_SELECTED PASSAGE_:
---

One of the largest islands in Croatia, Vis is located the farthest west of all Croatian Islands and is the frontier island on the western edge of Croatia. Vis was an important island during WWII, due to being the western maritime outpost of Yugoslavia. WWII buffs might enjoy a guided tour of WWII landmarks on the island. Others will enjoy the quiet lifestyle, lovely little villages and seafaring feel of this island filled with lobster fishermen. Those in search of ancient history will not be disappointed, and as always there are beautiful anchorages and beaches in which to enjoy fun in the sun and the clear blue green waters of Croatia.
The island of Vis has, throughout history, been ruled by various civilizations along with being at one time its own nation. Past ruling civilizations have been the Greeks, Liburnians, Venetians, Italians and Austrians until this island became a part of Yugoslavia in 1920, and now a part of Croatia. Remnants of the various civilizations under which Vis was ruled are reflected in the local language, culture, architecture, and ruins found today on the island. For any WWII buffs, Vis is the island where the general headquarters of Marshal Josip Broz Tito were located; the leader of the Yugoslav Partisan Resistance Movement which, with the help of the British, liberated the island from Italian and then German rule during WWII. It is probably being part of Yugoslavia that has made the most recent impact on the island, as Vis was a Yugoslavian military base and until 1989 was off limits to any foreign visitors, leaving the island frozen in time for decades so that today the island is devoid of modern development.

---

_PARTS OF THE EXERCISE_:
1. Rewrite the passage about the island of Vis from "One of the largest" up to and including "waters of Croatia.", replacing "lobster fishermen" with "sardine fishermen".
2. According to the passage about the island of Vis, until what year was the island off limits to foreign visitors?

_DATA PROVIDED_:
---

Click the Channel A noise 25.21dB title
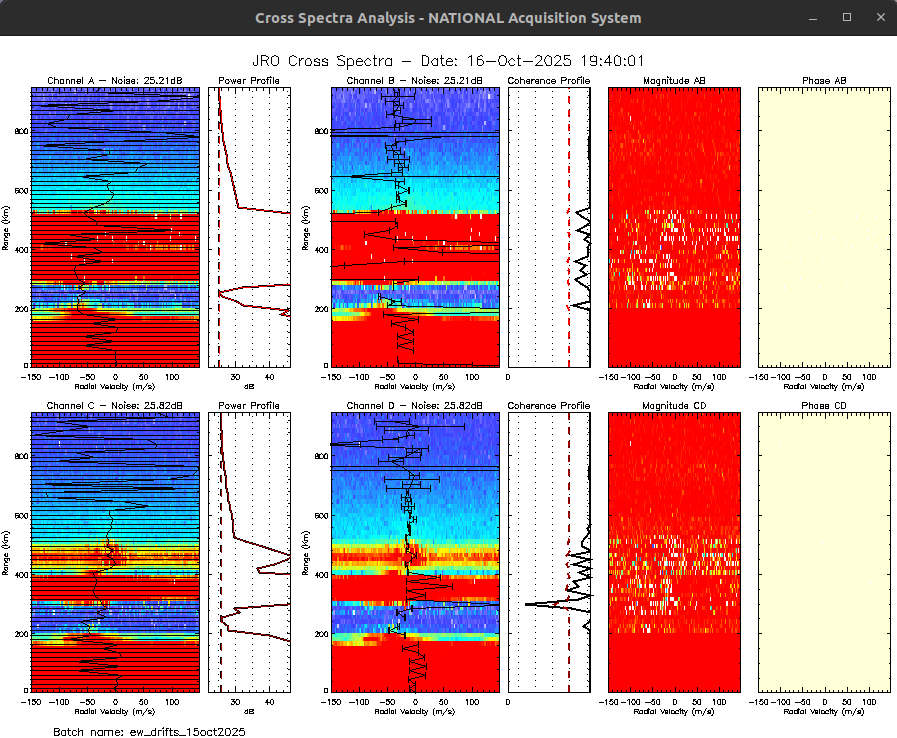Viewport: 897px width, 738px height. [x=115, y=81]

---

_SET OF ANSWERS_:
1.
One of the largest islands in Croatia, Vis is located the farthest west of all Croatian Islands and is the frontier island on the western edge of Croatia. Vis was an important island during WWII, due to being the western maritime outpost of Yugoslavia. WWII buffs might enjoy a guided tour of WWII landmarks on the island. Others will enjoy the quiet lifestyle, lovely little villages and seafaring feel of this island filled with sardine fishermen. Those in search of ancient history will not be disappointed, and as always there are beautiful anchorages and beaches in which to enjoy fun in the sun and the clear blue green waters of Croatia.

2. 1989